Andrew Colley | July 01, 2008
SENSITIVE financial data controlled by federal government agencies could be vulnerable to foul play, a report by the national auditor reveals.
The Australian National Audit Office inspected financial information management practices in 23 major federal agencies and found that the majority had sound IT security against external threats, but internal policies were leaving data at risk of privacy breaches and misuse.
A third of agencies did not monitor activities of staff with privileged access to information.
It also found that in a quarter of agencies staff given access to financial data had "conflicting functions" that could expose government records to inadvertent or fraudulent "mis-statement".
The ANAO report included the tax office, defence, the Department of Employment Education and Workplace Relations, the Department of Finance and the Attorney General's portfolio.

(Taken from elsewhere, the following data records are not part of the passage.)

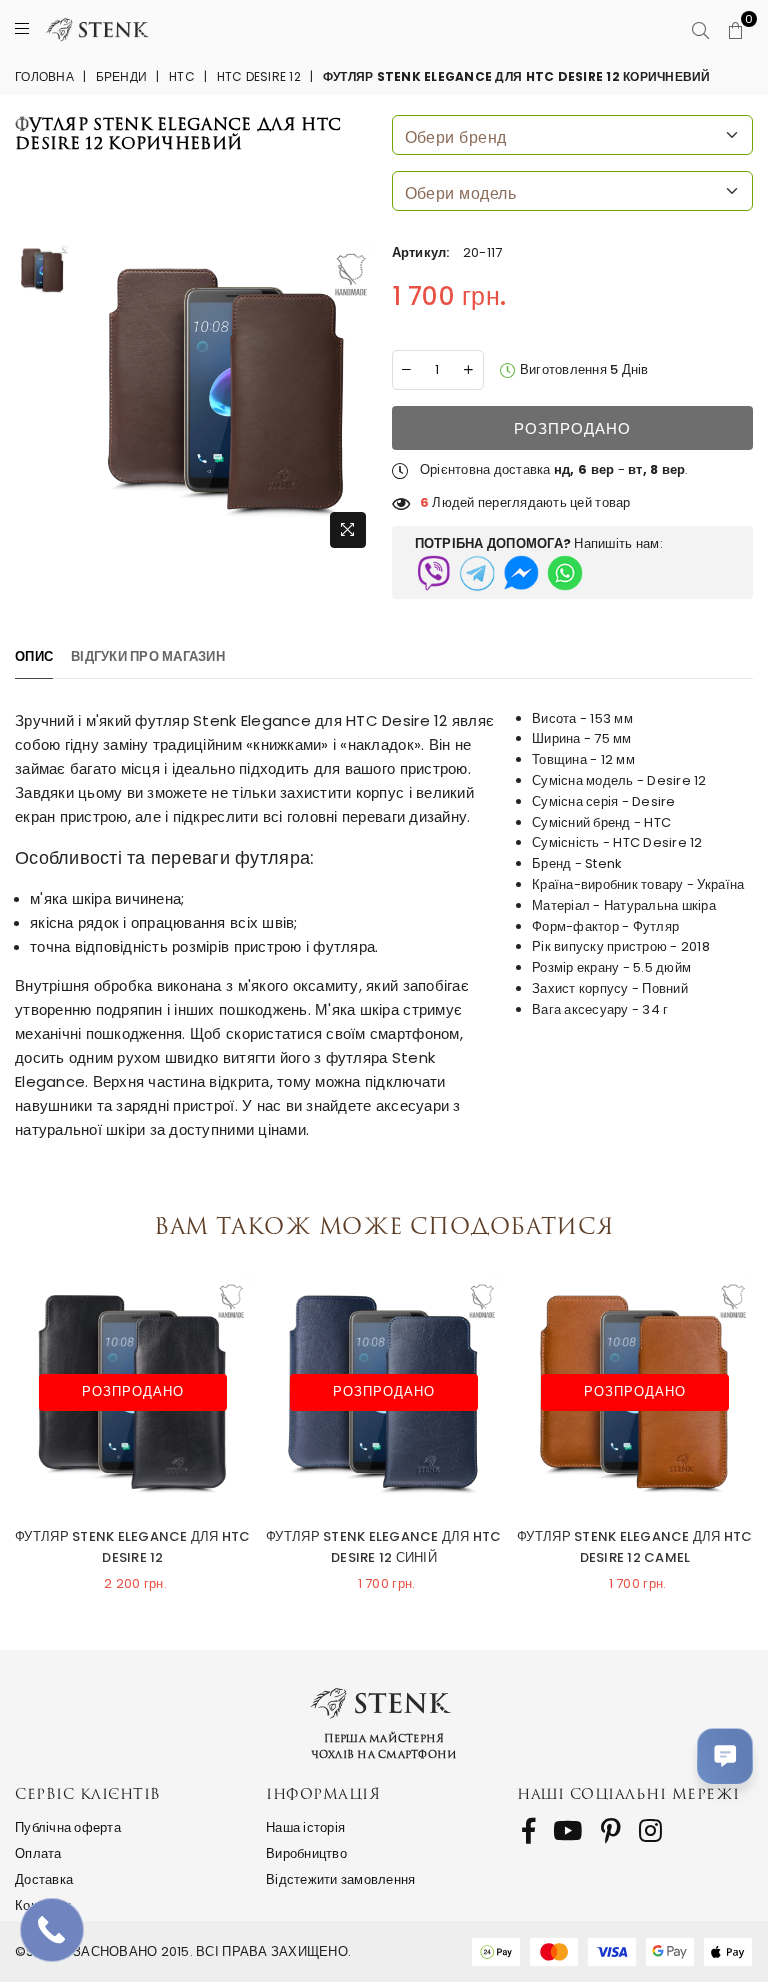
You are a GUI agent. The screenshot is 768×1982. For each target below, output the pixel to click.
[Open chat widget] (725, 1756)
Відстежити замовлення (340, 1879)
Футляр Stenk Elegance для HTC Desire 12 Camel (635, 1547)
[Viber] (433, 573)
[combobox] (573, 135)
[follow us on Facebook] (528, 1831)
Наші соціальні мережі (628, 1793)
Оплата (38, 1853)
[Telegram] (477, 573)
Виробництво (306, 1853)
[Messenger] (521, 573)
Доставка (44, 1879)
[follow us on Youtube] (567, 1831)
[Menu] (22, 29)
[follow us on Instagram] (650, 1831)
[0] (735, 30)
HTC (182, 76)
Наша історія (305, 1827)
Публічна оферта (68, 1827)
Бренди (122, 76)
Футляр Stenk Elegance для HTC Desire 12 (133, 1547)
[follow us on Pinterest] (611, 1831)
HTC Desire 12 (259, 76)
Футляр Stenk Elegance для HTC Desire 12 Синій (384, 1547)
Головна (44, 76)
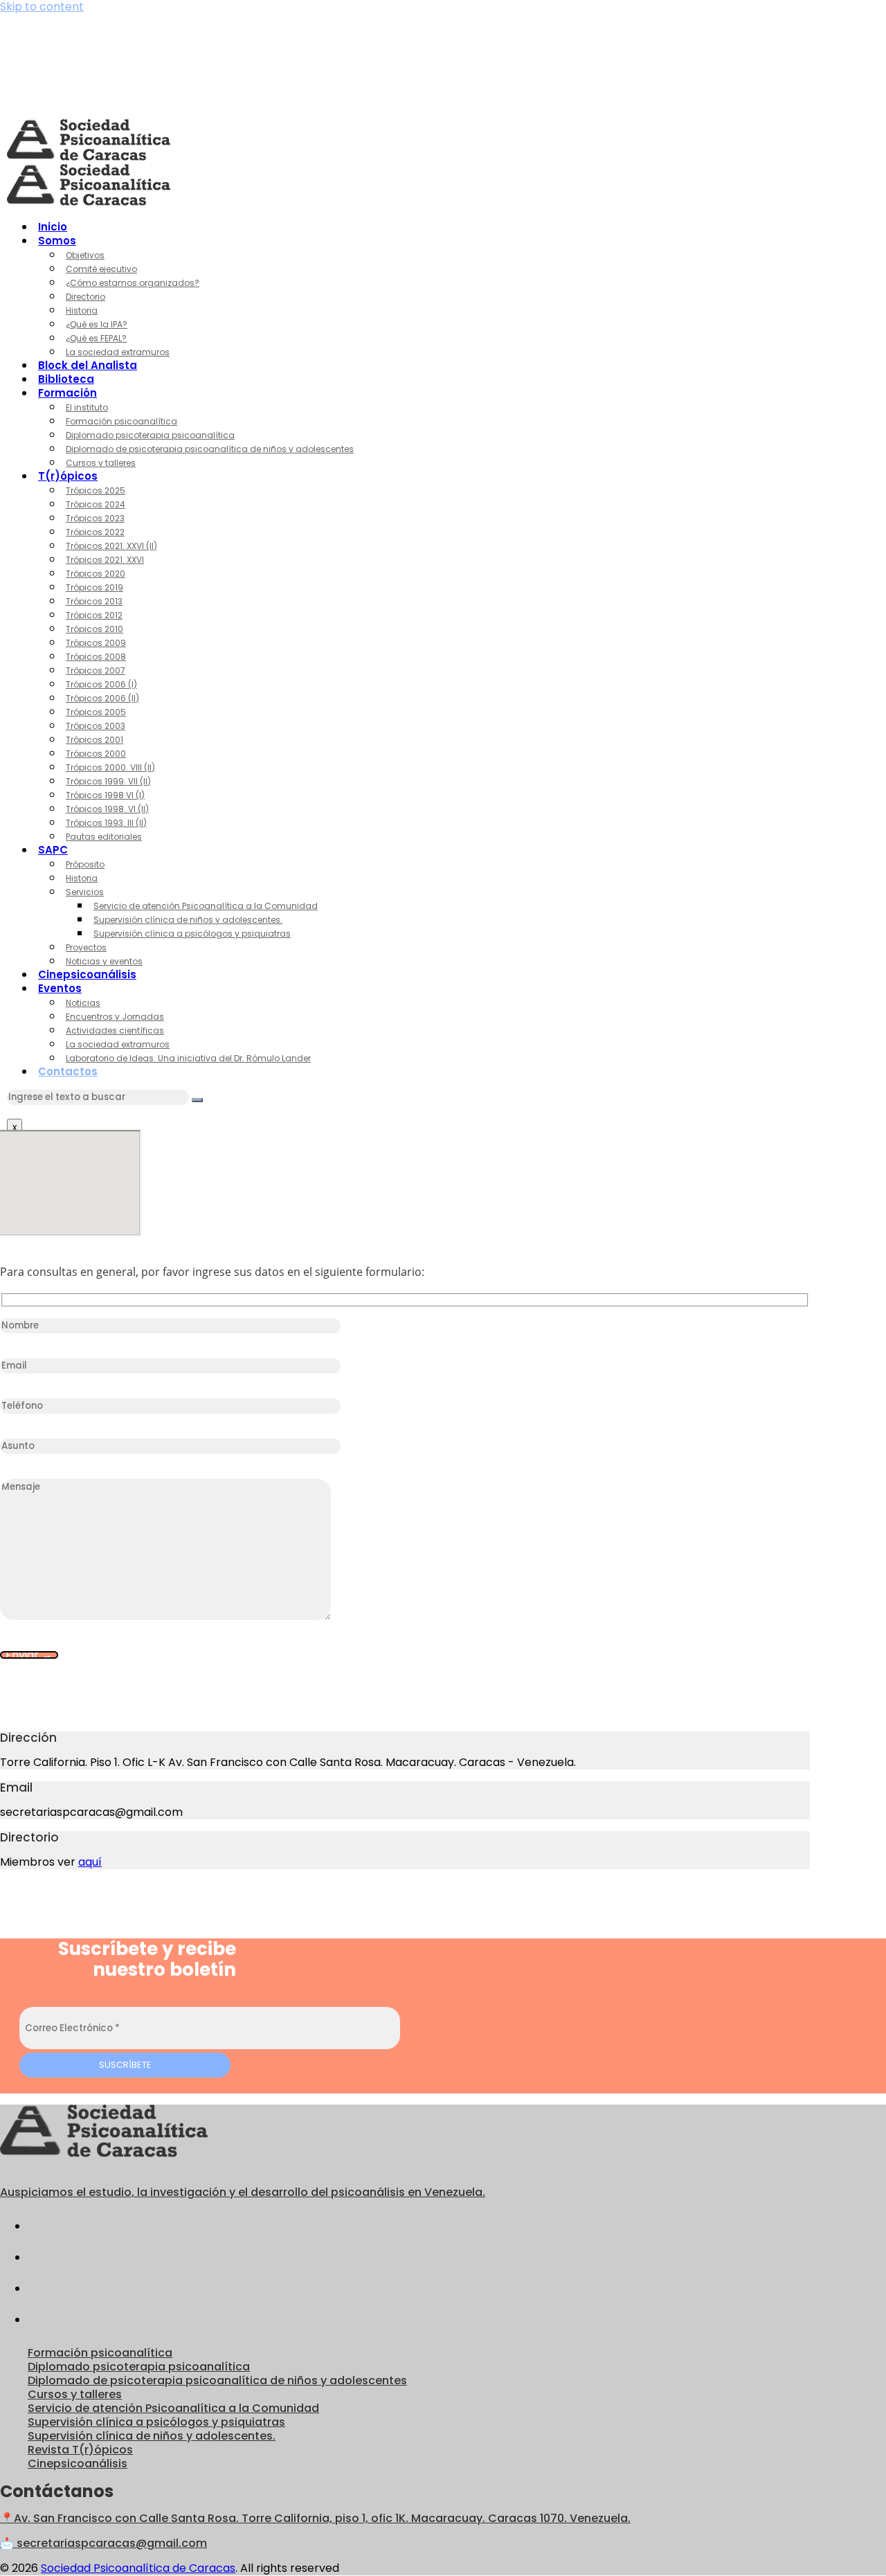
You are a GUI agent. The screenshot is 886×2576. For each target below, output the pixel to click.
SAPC (53, 850)
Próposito (85, 864)
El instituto (87, 407)
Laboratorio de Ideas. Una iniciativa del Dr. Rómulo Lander (188, 1058)
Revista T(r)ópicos (80, 2450)
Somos (57, 240)
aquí (90, 1862)
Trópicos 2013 (94, 601)
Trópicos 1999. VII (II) (108, 781)
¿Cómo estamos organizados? (132, 283)
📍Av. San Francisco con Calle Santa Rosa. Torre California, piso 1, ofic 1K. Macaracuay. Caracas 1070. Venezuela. (315, 2518)
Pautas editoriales (104, 837)
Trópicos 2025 (95, 490)
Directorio (85, 297)
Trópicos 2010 (94, 629)
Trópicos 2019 (94, 587)
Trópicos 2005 (96, 712)
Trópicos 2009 (96, 643)
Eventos (60, 988)
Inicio (52, 226)
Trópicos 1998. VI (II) (107, 809)
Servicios (85, 892)
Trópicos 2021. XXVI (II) (111, 546)
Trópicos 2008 (96, 657)
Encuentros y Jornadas (115, 1017)
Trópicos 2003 (95, 726)
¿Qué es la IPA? (96, 324)
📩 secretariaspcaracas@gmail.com (103, 2543)
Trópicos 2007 (95, 670)
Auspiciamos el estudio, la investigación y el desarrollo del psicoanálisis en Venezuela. (242, 2192)
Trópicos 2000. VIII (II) (110, 767)
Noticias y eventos (104, 961)
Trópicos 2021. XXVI (105, 560)
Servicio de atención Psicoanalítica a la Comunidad (205, 906)
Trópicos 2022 (95, 532)
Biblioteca (66, 379)
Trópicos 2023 (95, 518)
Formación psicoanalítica (121, 421)
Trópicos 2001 (94, 740)
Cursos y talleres (101, 463)
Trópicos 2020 (95, 573)
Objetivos (85, 255)
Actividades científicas (115, 1030)
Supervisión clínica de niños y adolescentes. (187, 920)
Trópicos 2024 (95, 504)
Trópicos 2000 (96, 753)
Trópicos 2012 (94, 615)
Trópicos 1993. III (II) (106, 823)
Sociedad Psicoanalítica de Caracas (138, 2568)
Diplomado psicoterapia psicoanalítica (150, 435)
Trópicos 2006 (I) (101, 684)
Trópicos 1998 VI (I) (105, 795)
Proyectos (86, 947)
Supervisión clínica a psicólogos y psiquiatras (192, 933)
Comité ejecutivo (101, 269)
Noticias (83, 1003)
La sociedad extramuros (118, 352)
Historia (82, 310)
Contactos (68, 1071)
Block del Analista (87, 365)
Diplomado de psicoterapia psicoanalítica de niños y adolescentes (210, 449)
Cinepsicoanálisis (87, 974)
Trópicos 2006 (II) (102, 698)
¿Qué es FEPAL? (96, 338)
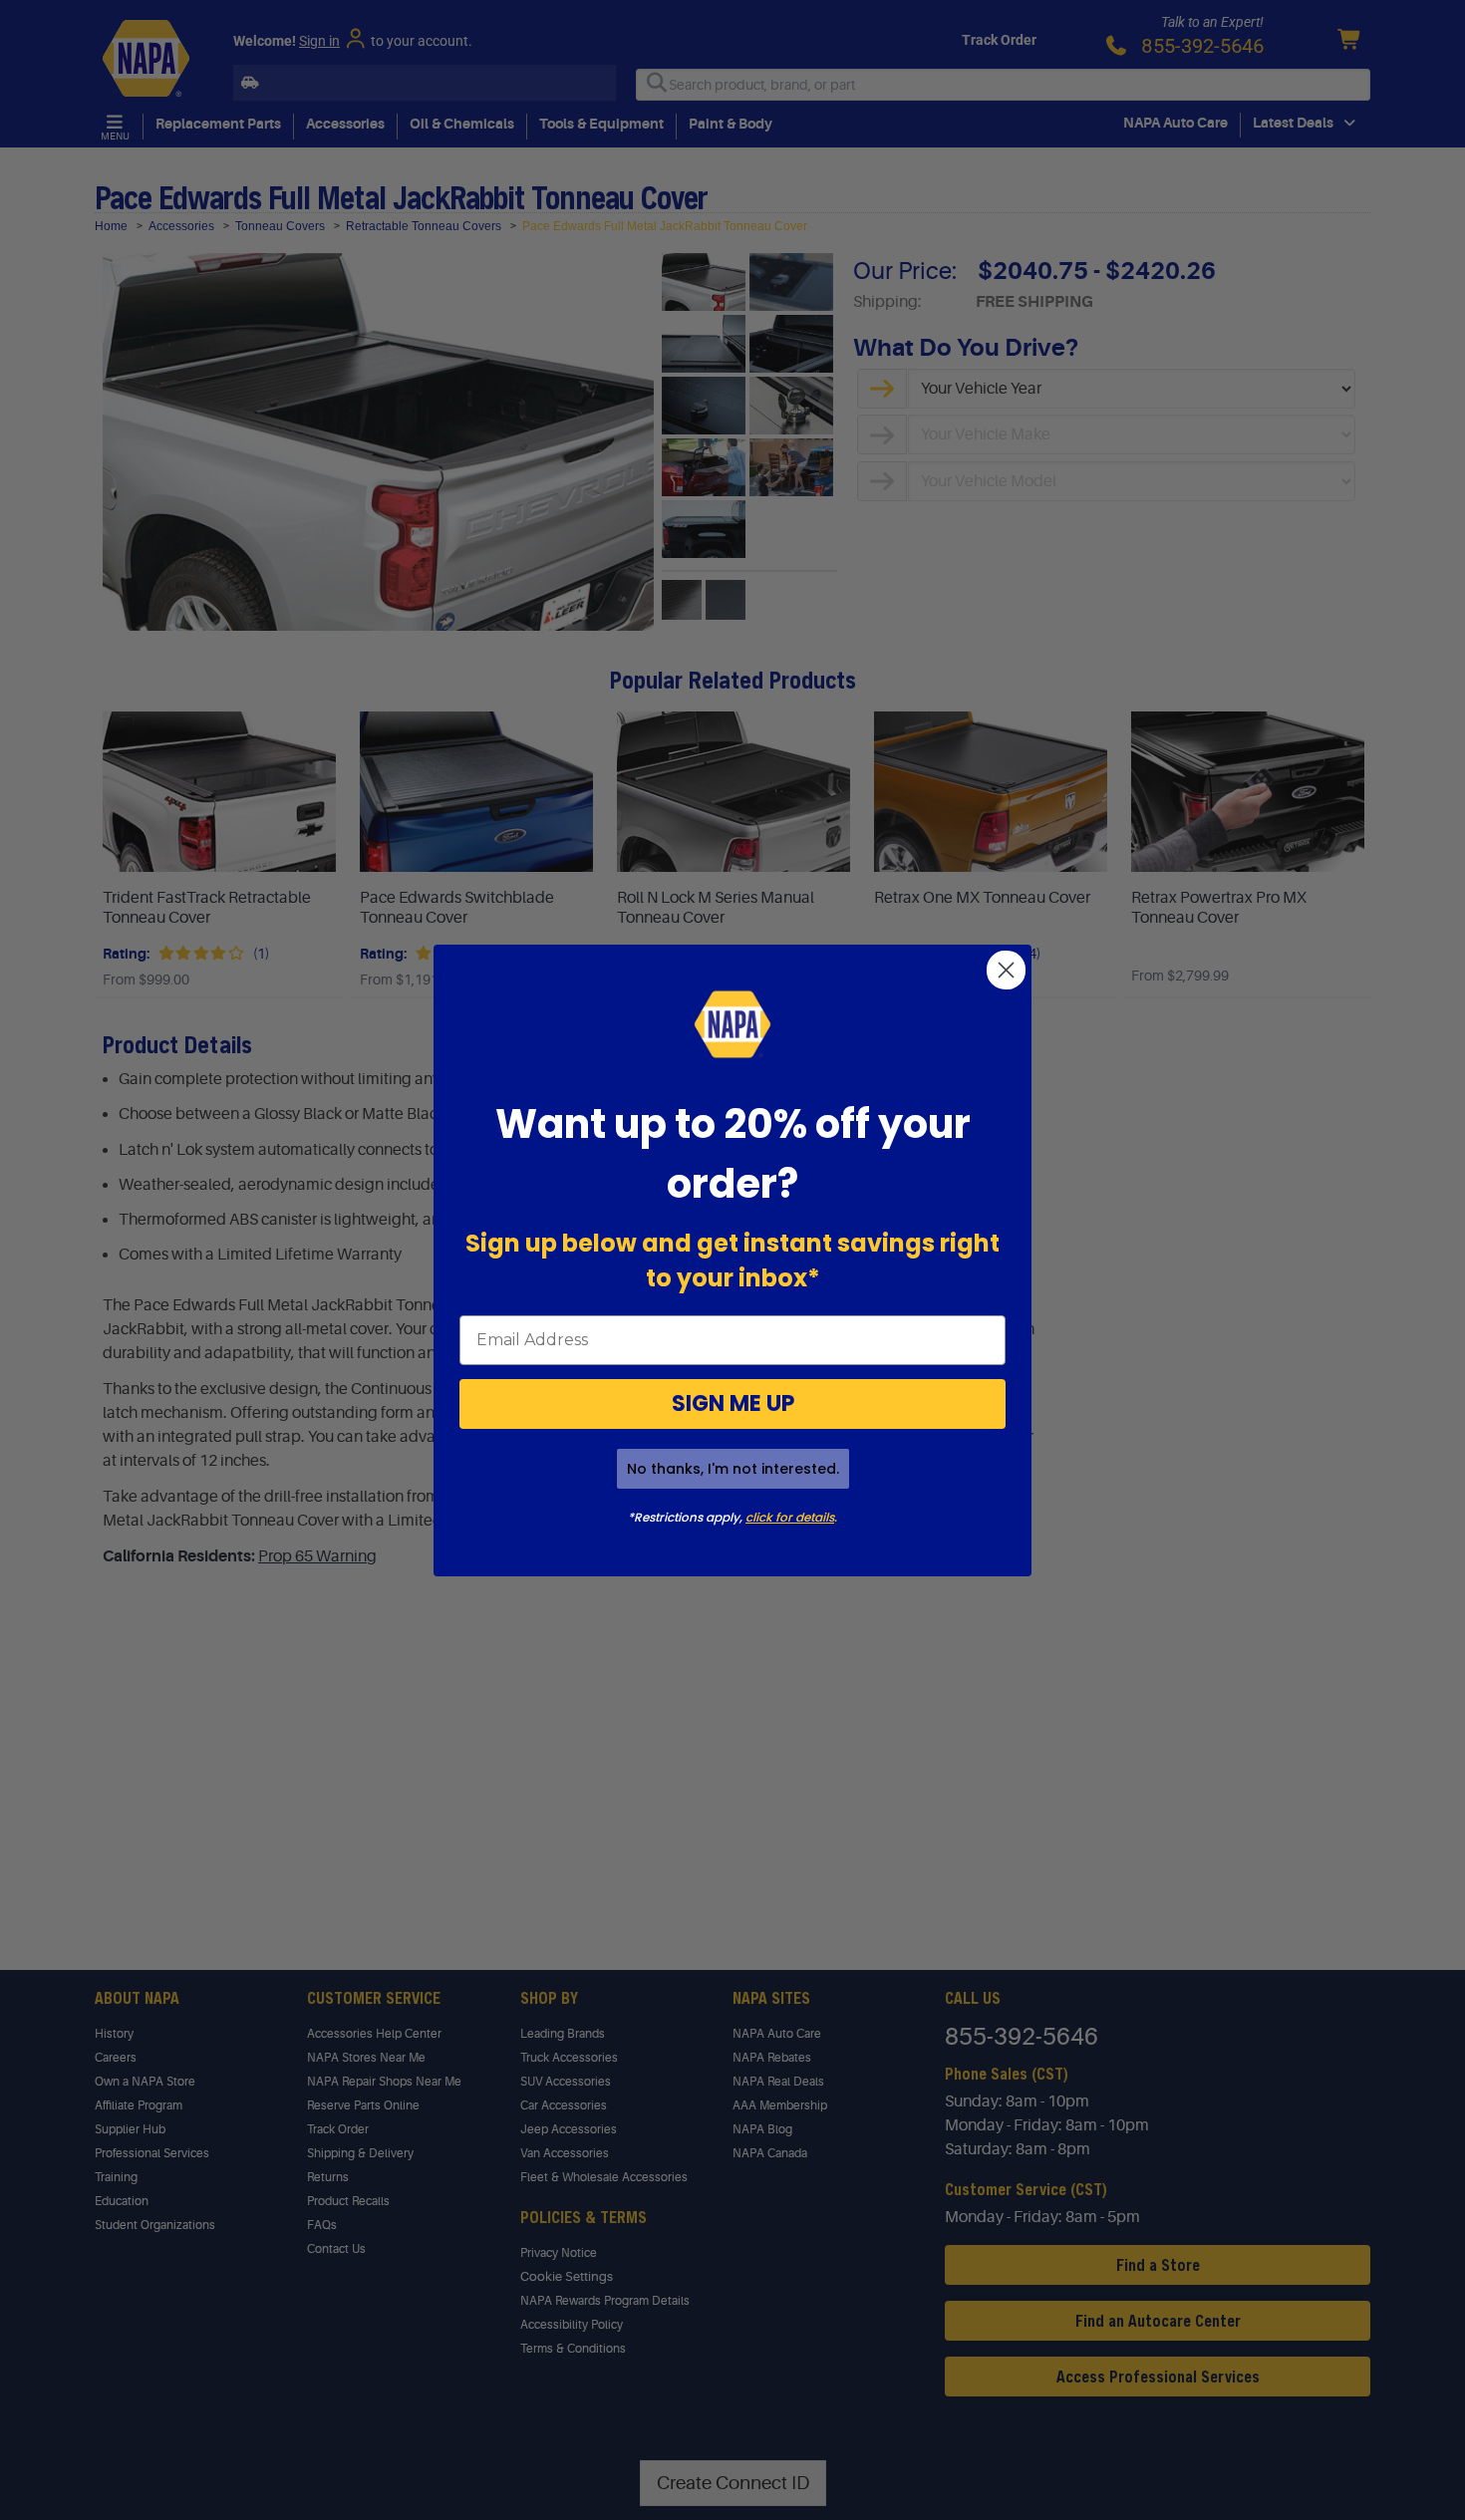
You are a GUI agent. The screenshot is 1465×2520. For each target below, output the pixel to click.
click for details (789, 1517)
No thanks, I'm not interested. (733, 1469)
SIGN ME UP (733, 1403)
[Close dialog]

The findings follow widely publicised privacy problems in government agencies dating back almost half a decade.
In August 2006 Centrelink had recorded 790 instances privacy breaches by staff since 2004, which led to disciplinary action against more than 400 staff, including sackings and salary deductions.
Around the same time the tax office took action against 27 staff members for spying on clients.
Federal Privacy Commissioner Karen Curtis said: "My office will be examining the ANAO interim report and considering matters it raises about information security."
The ANAO report indicates that privacy breaches by staff in government agencies may still be going undetected because of inadequate monitoring of system administrators and employees with privileged access.
"Such users have greater access to the FMIS than other staff, and hence have privileged access that, if used inappropriately, can affect the integrity of financial information," the ANAO report says.
Government agencies were not following policy procedures to ensure employees are not placed in positions that gave them the means and motive to falsify government financial records.
"Not adhering to this practice exposes an agency to the possibility of financial misstatement, either inadvertently or through fraud," the report finds.
Overall, only two of the 23 agencies included in report needed better network and information security, but a quarter were found to have inadequate IT governance policies.
"ANAO testing indicated almost a quarter of agencies did not have a complete or current System Security Plan for all IT systems.
"As these plans form the basis for all security processes and procedures in an agency, this situation creates a risk that security policy is not implemented in accordance with expectations.
"This could result in data integrity threats not being appropriately identified and mitigated."